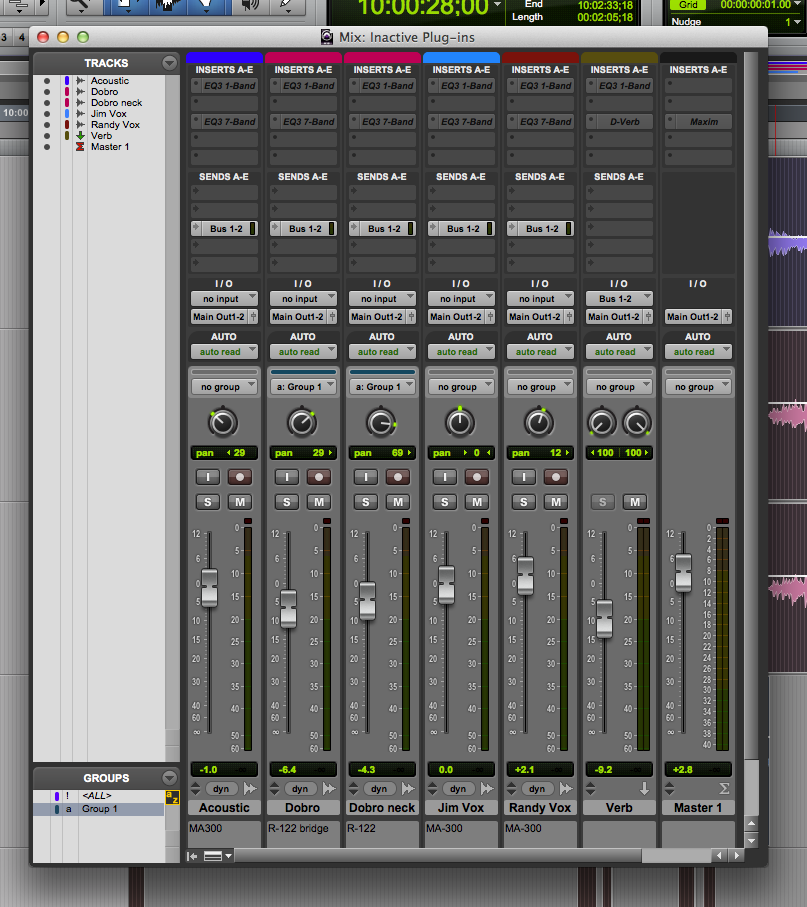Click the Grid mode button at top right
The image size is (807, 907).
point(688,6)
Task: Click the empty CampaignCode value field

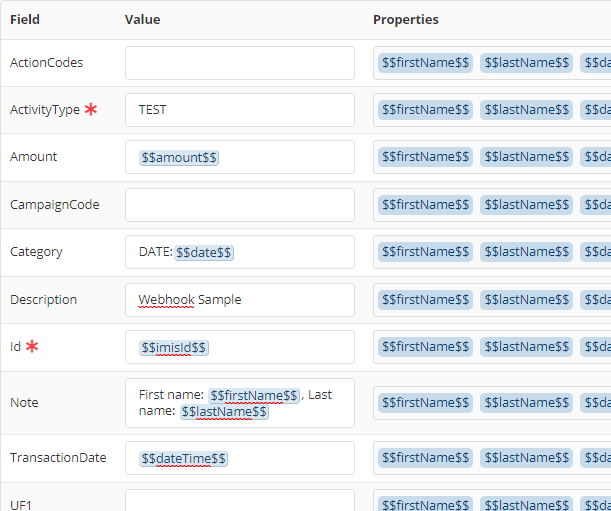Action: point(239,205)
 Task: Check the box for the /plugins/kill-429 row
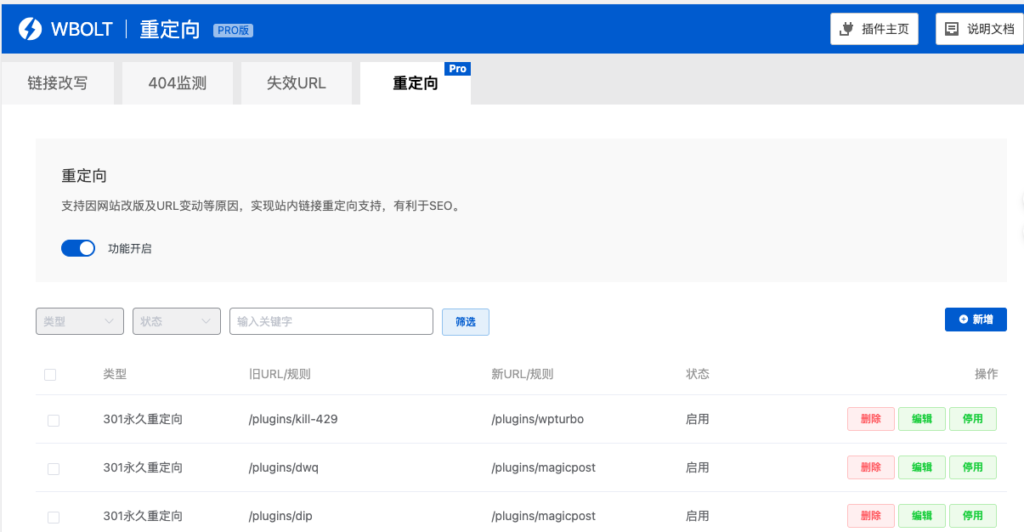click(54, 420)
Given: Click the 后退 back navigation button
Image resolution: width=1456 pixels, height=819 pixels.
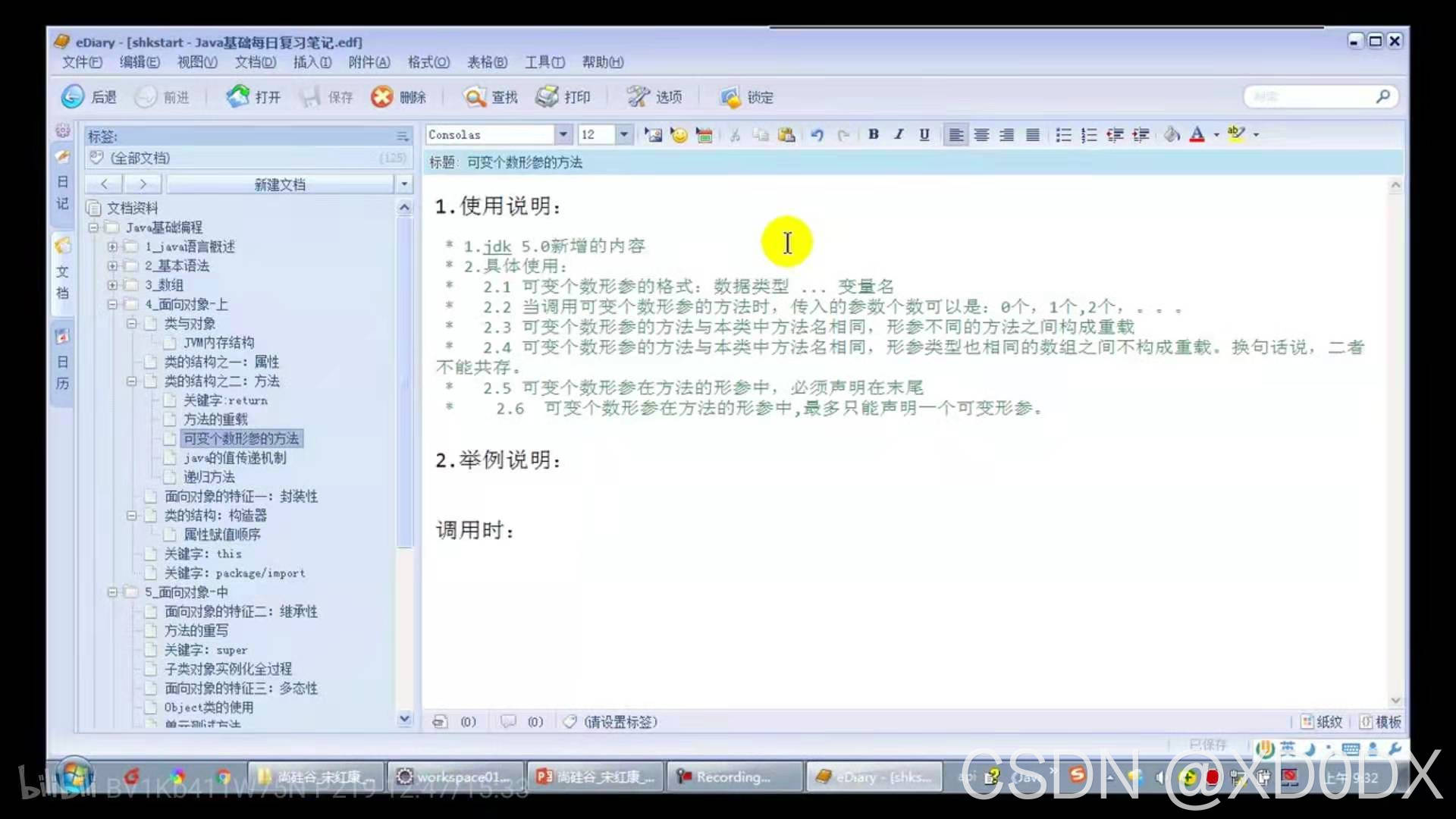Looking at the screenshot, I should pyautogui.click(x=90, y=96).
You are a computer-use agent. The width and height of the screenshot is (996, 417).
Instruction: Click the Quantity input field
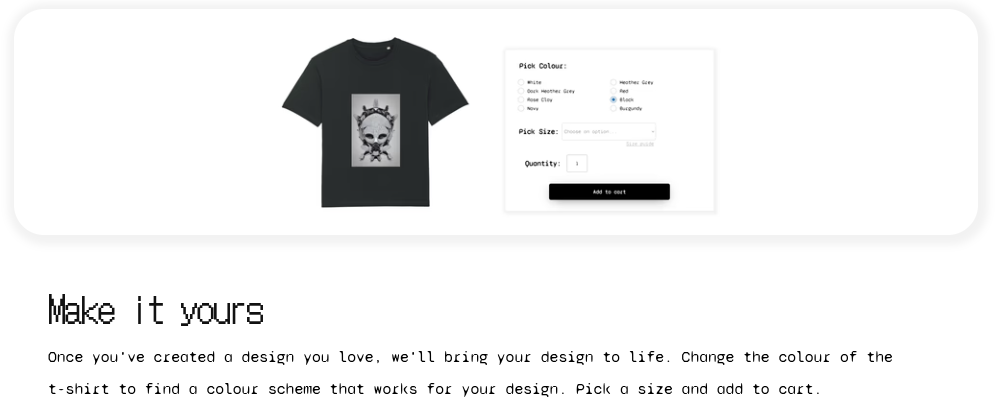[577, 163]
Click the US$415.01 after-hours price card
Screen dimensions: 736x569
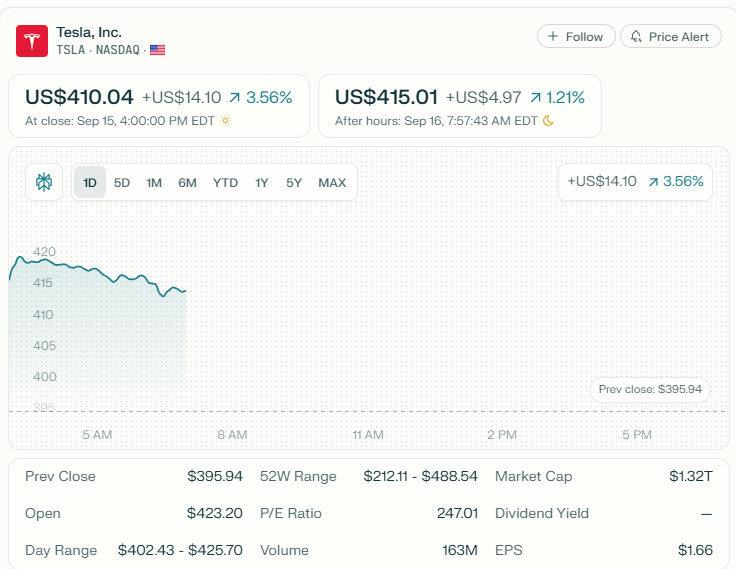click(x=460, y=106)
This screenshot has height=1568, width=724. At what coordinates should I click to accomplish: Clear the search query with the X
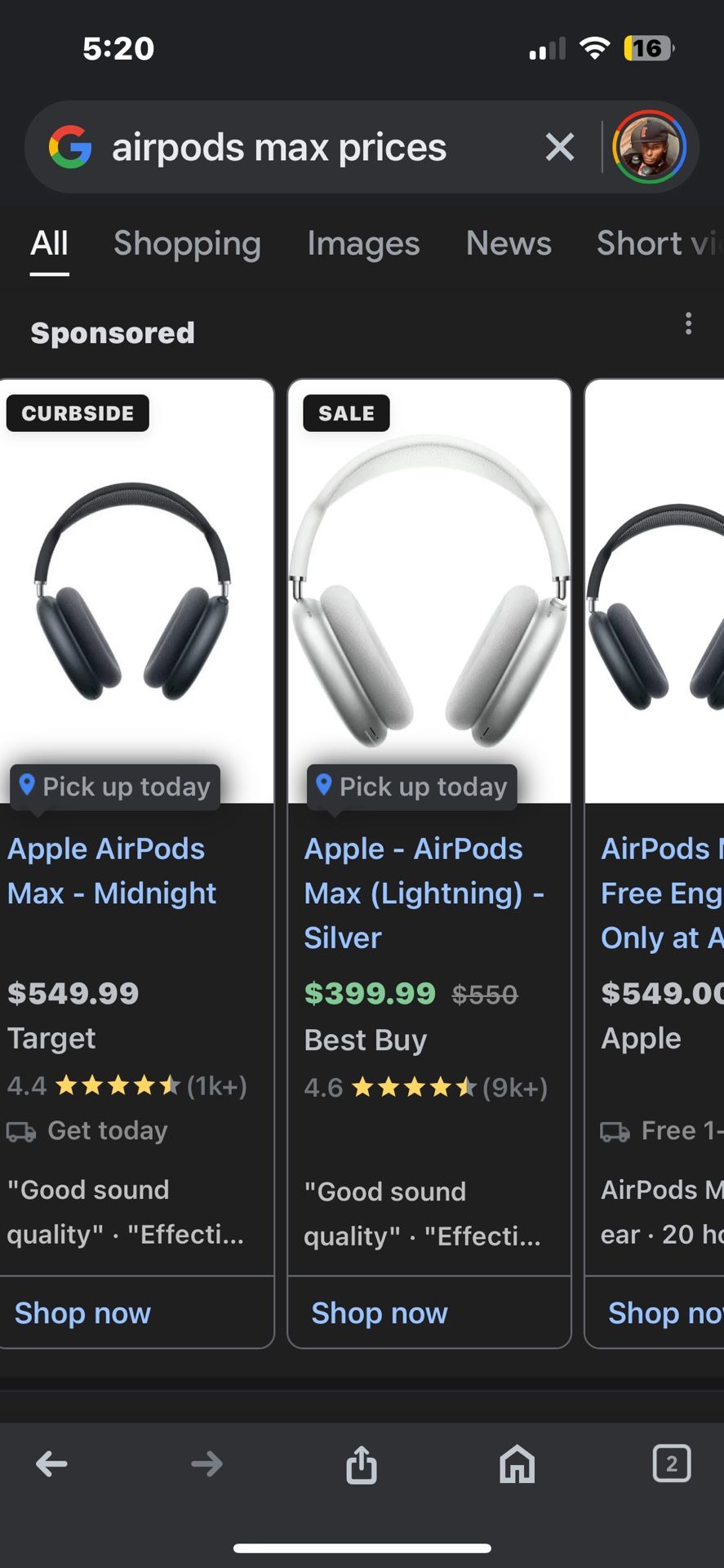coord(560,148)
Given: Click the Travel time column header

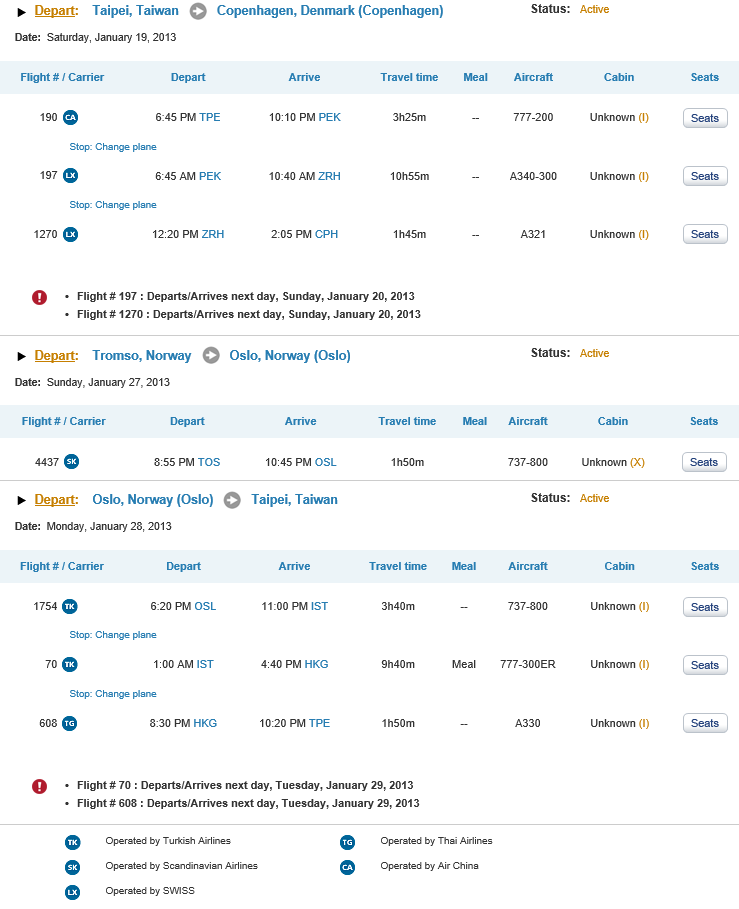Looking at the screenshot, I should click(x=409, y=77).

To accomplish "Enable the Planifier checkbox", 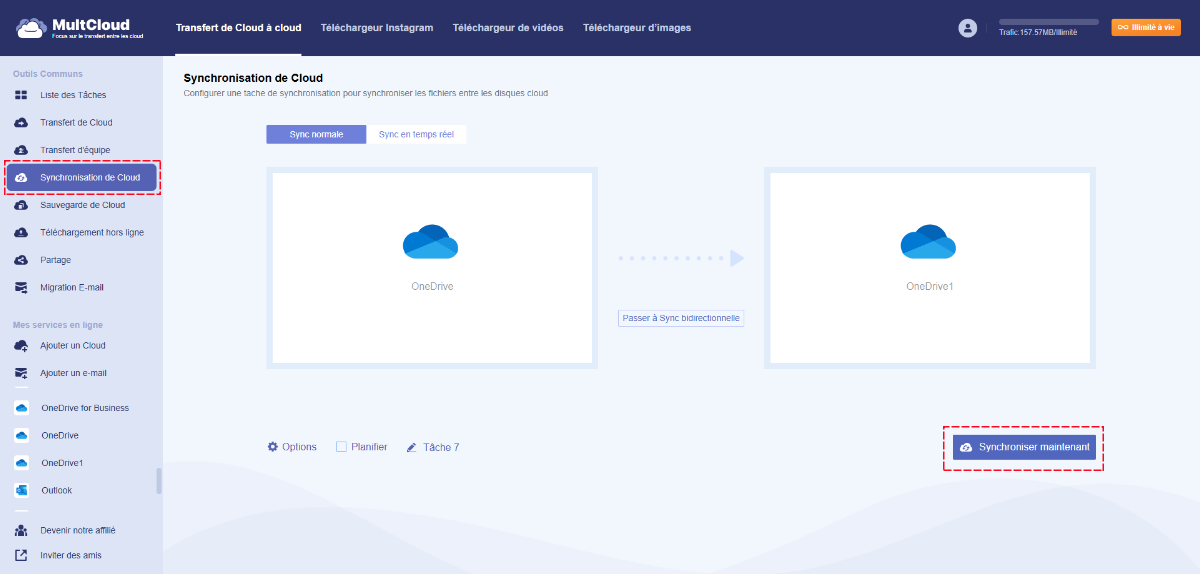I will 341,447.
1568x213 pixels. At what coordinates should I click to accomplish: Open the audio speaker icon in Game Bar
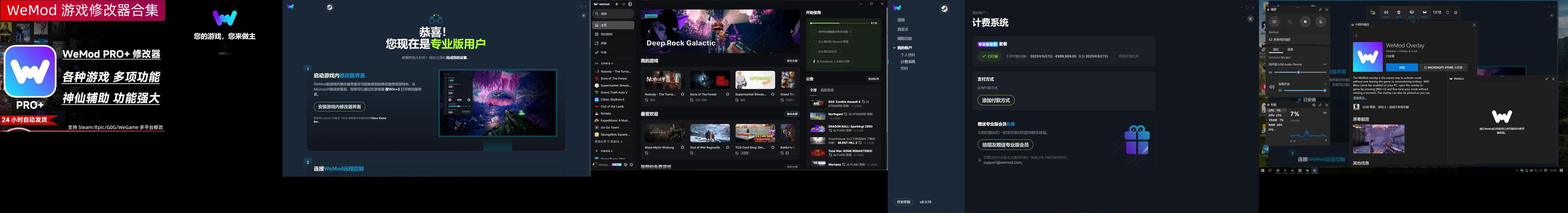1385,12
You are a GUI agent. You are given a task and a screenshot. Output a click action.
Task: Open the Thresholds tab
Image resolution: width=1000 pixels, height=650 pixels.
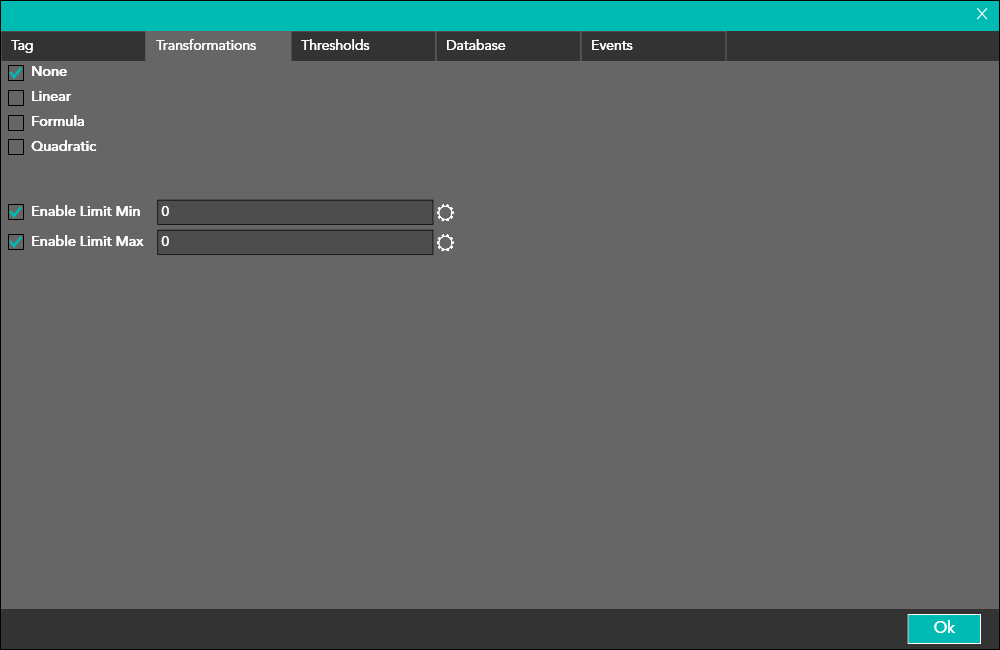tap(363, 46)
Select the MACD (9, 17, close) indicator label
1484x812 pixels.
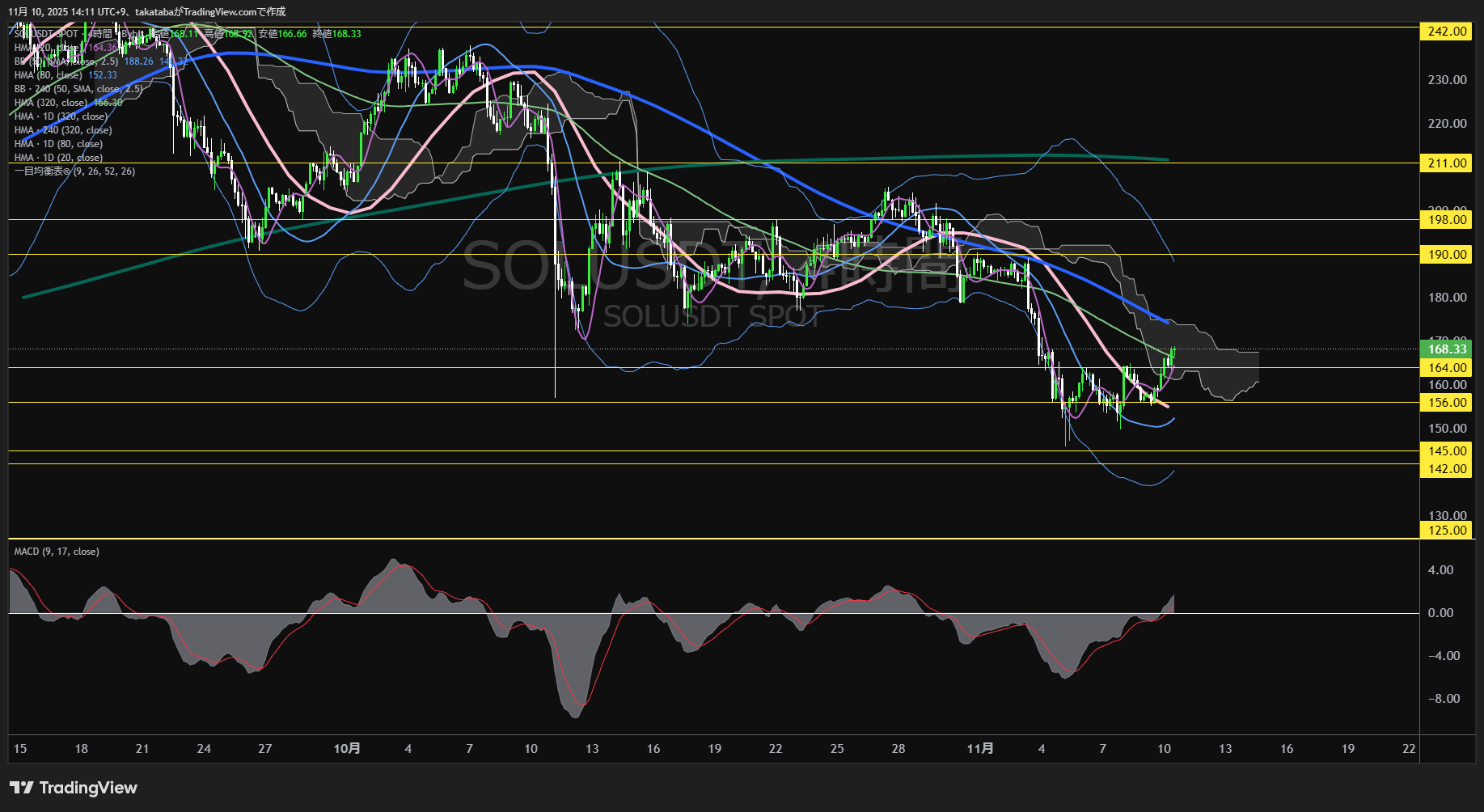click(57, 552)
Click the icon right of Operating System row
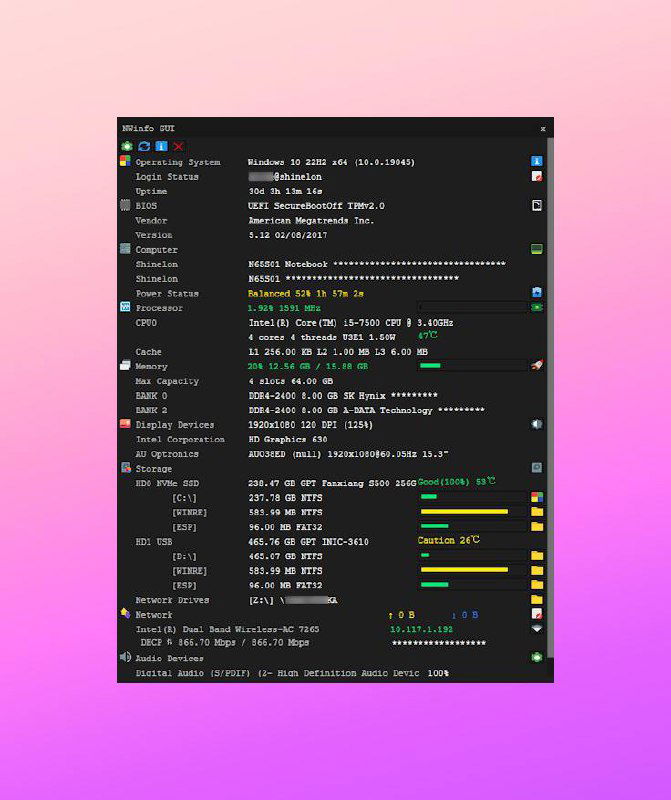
- - - - -
### WHAT YOU ARE ASKED TO DO
Range to copy from the listing above: the line with "1568x213 pixels. At" through the line with "Task: Open the Thresholds tab". Transcribe it exactly and skip the pictures.

### COMPLETED TASK
1568x213 pixels. At what coordinates should I click to accomplish: Open the audio speaker icon in Game Bar
1385,12
You are a GUI agent. You are given a task and a screenshot. Output a click action.
Task: Open the Thresholds tab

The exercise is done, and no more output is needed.